Also, some downvotes are cast in error. This is very easy on touch-screens, and occasionally a problem elsewhere. Since totals are no longer displayed, a person may not even realize their intended upvote registered as a downvote.
So assume it was a mistake. Or a hopelessly grumpy person whose bad attitude is best ignored, rather than amplified with curses and complaints. Brush off the first downvote or two, and well-considered upvotes follow soon enough.
Yeah, I've gotten downvoted a lot for correcting people...but I think that not even approaching proper english makes you look like an idiot, so really, I'm helping.
A few people seem to be commenting that the salt used for all of the passwords is the same.
This is not the case.
These are crypt(3) strings and the $1$ at the beginning signifies the hash scheme used, not the salt--$scheme$salt$hash. The 1 means that FreeBSD-MD5 is the algorithm used, which is basically MD5 with the salt iterated 1000 times.
Your comment that this is MD5 x 1000 is very informative and got me searching for the FreeBSD MD5 crypt function, and I found this gem from /usr/src/lib/libcrypt/crypt-md5.c:
/*
* and now, just to make sure things don't run too fast
* On a 60 Mhz Pentium this takes 34 msec, so you would
* need 30 seconds to build a 1000 entry dictionary...
*/
for(i = 0; i < 1000; i++) {
MD5Init(&ctx1);
if(i & 1)
MD5Update(&ctx1, (const u_char *)pw, strlen(pw));
...
... which seems to still be the default implementation in FreeBSD. I'd guess it's time to increase the iterations to 200000.

**TASK DETAILS**
Answer these questions about the forum thread:
(a) Why might a person fail to notice that an intended upvote registered as a downvote?
(b) What does the "$1$" at the start of the crypt(3) strings signify?
(c) According to the code comment, how long does the process take on a 60 Mhz Pentium?
The material is separate from the forum thread and has no connection to it.

**DATA SHOWN**
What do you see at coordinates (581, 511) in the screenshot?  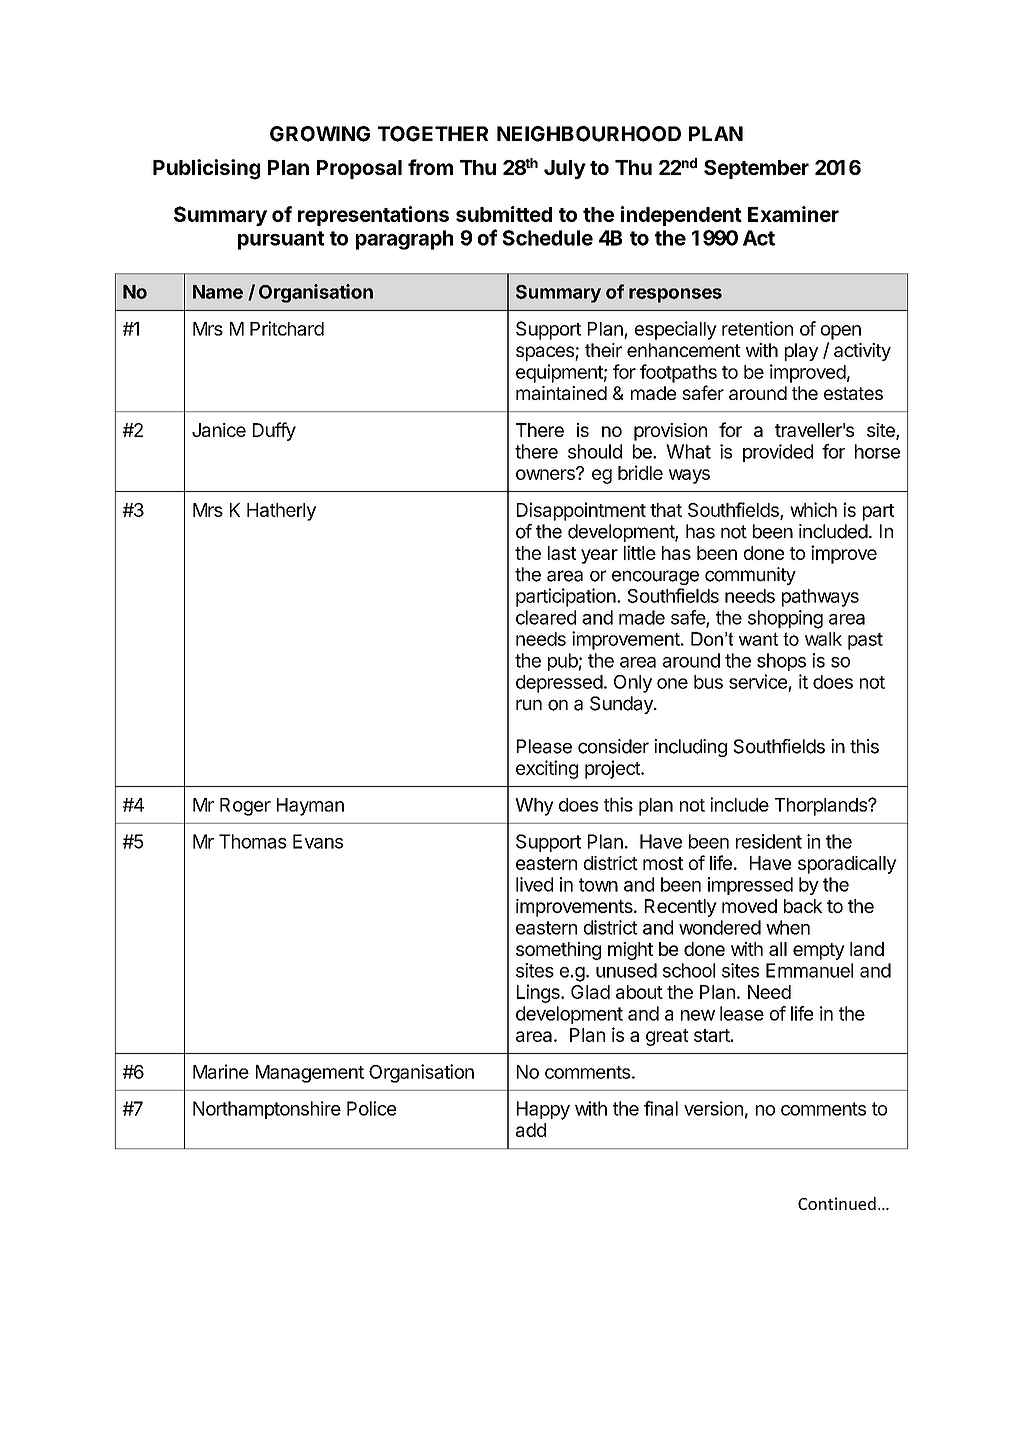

**FULL SOLUTION**
(a) Totals are no longer displayed.
(b) It signifies the hash scheme used, not the salt. The 1 means the algorithm is FreeBSD-MD5.
(c) 34 msec.